Though Simonini produces many fictitious documents, the most important is a series of accounts of a (fictional) meeting that supposedly took place in the eponymous graveyard. Here, rabbis from around the globe allegedly met to discuss a plot to take over the world. The books and pamphlets that Simonini fabricate (often copying passages from people who plagiarized other plagiarists in a variety of languages dating back to Sue's The Wandering Jew) are the foundation of the growing anti-Semetic movement in Europe. He rewrites his account of the meeting several times, altering details to fit the purposes of different clients. Because the story appears so often in so many different forms, it is taken as fact. One false document corroborates another. Ultimately these fluid "minutes" of a fictitious meeting become the basis for The Protocols of the Elders of Zion, which were used by the Nazis as a justification for the Holocaust. This is a manifestation of a theme that has appeared in much of Eco's fiction: the fabricated cabal that becomes real the moment someone conceives of it.

The Prague Cemetery is illustrated with reproductions of period pamphlet covers, line drawings and other artwork, perhaps to lend it an air of verisimilitude.
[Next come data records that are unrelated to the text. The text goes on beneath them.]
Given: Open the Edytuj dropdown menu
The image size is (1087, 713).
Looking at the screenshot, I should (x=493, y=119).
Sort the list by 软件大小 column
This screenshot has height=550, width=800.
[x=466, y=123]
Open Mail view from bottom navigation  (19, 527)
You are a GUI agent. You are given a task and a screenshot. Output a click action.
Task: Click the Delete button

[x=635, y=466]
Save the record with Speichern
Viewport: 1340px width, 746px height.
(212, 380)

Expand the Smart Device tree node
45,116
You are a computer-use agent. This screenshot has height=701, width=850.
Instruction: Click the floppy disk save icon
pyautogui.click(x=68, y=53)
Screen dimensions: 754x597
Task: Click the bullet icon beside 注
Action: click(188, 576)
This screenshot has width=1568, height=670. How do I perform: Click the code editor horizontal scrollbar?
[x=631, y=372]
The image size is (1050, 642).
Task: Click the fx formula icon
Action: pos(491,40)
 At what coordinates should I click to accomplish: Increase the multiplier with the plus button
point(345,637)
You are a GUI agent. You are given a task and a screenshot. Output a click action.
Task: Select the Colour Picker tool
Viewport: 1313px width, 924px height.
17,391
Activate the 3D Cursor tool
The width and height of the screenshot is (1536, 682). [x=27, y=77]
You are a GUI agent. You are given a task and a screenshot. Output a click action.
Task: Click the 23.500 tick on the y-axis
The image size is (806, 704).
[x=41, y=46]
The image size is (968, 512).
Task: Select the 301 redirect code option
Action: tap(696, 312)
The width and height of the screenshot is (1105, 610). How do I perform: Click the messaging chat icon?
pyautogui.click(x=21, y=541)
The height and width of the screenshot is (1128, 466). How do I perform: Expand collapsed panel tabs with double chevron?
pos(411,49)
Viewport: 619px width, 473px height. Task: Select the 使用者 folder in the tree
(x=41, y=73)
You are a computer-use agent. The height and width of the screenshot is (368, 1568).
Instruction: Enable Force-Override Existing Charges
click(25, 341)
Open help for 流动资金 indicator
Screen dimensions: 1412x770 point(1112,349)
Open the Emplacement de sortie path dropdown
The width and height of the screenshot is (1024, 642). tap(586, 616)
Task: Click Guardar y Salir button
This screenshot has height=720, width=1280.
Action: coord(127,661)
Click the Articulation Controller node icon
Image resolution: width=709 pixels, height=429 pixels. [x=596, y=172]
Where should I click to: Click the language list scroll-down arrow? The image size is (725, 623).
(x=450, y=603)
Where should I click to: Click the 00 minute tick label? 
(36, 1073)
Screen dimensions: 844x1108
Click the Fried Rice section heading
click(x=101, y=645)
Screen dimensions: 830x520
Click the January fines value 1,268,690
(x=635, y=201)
The structure is perplexing and complex: a series of diary entries from two men working in the same journal: Simonini and a cleric named Abbe Dalla Piccola. The men live in different but connected rooms in the same building, though they never encounter each other. It is not a spoiler to reveal that they are actually aspects of Simonini, whose personality split after some traumatic incident. Yet they treat each other as distinct and remind each other of incidents that only one "person" was present for. Naturally, the two men have different opinion's about Simonini's stock in trade, which allows them to comment on his ethics from opposing viewpoints. 

Sitting on top of this back-and-forth discussion is a capital-N narrator who self-referentially and metafictionally says, "To be frank, if it were not for the fact that these pages refer to events that actually took place, such alternations between amnesiac euphoria and dysphoric recall might seem like a device of the Narrator." In a sense, the book is a series of psychotherapy sessions of the sort advocated by a certain psychologist of Simonini's acquaintance named "Froïde" intended to get to the bottom of their schism. The split personality scenario is repeated in the book, especially in an elaborate set piece involving a comatose woman who Simonini uses to perpetrate another of his frauds.

If a document as inflammatory and demonstrably false as The Protocols could be taken as fact by people like Henry Ford, what does that say about the other writings and sources that are relied up on to assemble a historical picture of a time? Simply because something is "confirmed" by its appearance in a seemingly unrelated document does not necessarily imply that the common information is the truth. History is written by the victors, according to a popular quote, but verifying the source of this truism has been muddied by the preponderance of misinformation on the internet. It has been attributed to Churchill, Martin Luther King, Jr. and Goering, among others. All this noise makes it harder to get at the truth and a lazy researcher might take the numerous hits indicating a certain source as being indicative of veracity.

The Prague Cemetery is a difficult book. Simonini and his cohorts are despicable people and there is no single character a reader would want to spend any amount of time with. The relentless vitriol and anti-Semitism is hard to palate but that, after all, is the point. The Protocols of Zion were so vague in their language that they could be applied to any number of circumstances, and readers will identify contemporary social changes that could be interpreted (uncomfortably) as the predicted outcome of the fictional cabal described within its pages.